Ce joli passage de l'histoire de Bernières appellerait quelques explications sur son contexte et l'identité des personnages en présence. Les recherches effectuées sont partielles et nous sommes obligés de ne formuler que des hypothèses.

La scène se passe en 1678 au manoir de la Luzerne, à Bernières-sur-Mer. Ce manoir fut la propriété de Jacques Moizant de Brieux (1611-1674), l'une des plus importantes personnalités historiques ayant habité Bernières. Il fut, nous dit Hervé Leguillon[2], "tour à tour avocat au parlement de Rouen, conseiller au parlement de Metz, il revint se fixer à Caen ou il fonda l'Académie".

Mais, à l'époque où la scène se passe, Jacques Moisant de Brieux a disparu. C'est certainement l'un de ses enfants, François, Robert ou Catherine qui habitait le domaine. Mais l'histoire présente n'en parle pas.

En revanche, la personnalité invitante semble être M. de Matignon. Son identité est plus difficile à trouver. On sait que la famille de Matignon fut fortement implantée en Bretagne et en Normandie. Coïncidence, le site Internet de la Ville de Caen nous apprend que l'actuel Hôtel d'Escoville, à Caen, autrefois nommé Hôtel du Cheval Blanc, acquis par Guillaume Moisant, père de Jacques, où ce dernier est né, fut loué en partie par la Ville, l'hôtel étant trop vaste pour la famille Moisant. Il servit en particulier pour y loger Monsieur Charles de Matignon, lieutenant général de Normandie, en 1614 ("il marqua son passage au point que l'on parla après lui d'un Hôtel de Matignon, et non plus de l'Hôtel du Grand Cheval" nous dit le site Internet).

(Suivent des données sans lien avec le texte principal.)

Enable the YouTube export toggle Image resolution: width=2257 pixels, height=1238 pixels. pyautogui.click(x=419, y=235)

Ce Charles de Matignon (1564-1648), comte de Torigni, lieutenant général en la Basse-Normandie, fils du Mareschal de Matignon, Gouverneur de Bourdeaux et de la Guyenne dont parle Montaigne dans ses Essais, s'est-il à ce moment là lié avec la famille Moisant, et leurs descendance respective également ? En tout état de cause, la date de la scène n'est compatible qu'avec les dates de ses petits fils Henri (1633-1681), ou Jacques (1644-1681), tous deux seigneurs de Matignon (cf. les nombreux sites Internet dédiés à la généalogie des Matignon).

Le personnage principal, la Grande duchesse de Toscane, nous est mieux connu. Il s'agit de Marguerite-Louise d'Orléans (Paris, 1645- Paris, 1721), fille de Gaston d'Orléans et petite fille d'Henri IV, épouse de Cosimo III de Toscane (couple, parait il, très mal assorti, lui bigot et austère et elle joviale, ce détail n'a aucun intérêt dans l'histoire qui nous occupe, mais il faut le mentionner néanmoins pour le plaisir de l’anecdote). Mme de Guise était sa soeur.

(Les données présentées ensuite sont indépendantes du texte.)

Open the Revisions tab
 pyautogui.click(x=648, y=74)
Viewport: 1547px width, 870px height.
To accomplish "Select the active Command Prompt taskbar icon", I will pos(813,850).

En ce qui concerne l'objet de sa visite, là encore, on peut s'interroger. Voyage d'agrément ? Pélerinage à La Délivrande ? Mais il semble difficile de croire que La Duchesse ait fait le voyage de Toscane pour cette raison. Plutôt un détour par la Délivrande lors d'un voyage dans la région…

Peut être cette anecdote fera-t-elle l'objet un jour d'explications plus étayées dans ces colonnes. Mais bien sûr, l'essentiel réside dans la poésie de cette histoire. Cette partie de pêche en mer, ce souper, les violons, les fusées, … Comme si la Cour s'était invitée à Bernières… Tout cela méritait qu'on s'y arrête le temps d'une lecture.                      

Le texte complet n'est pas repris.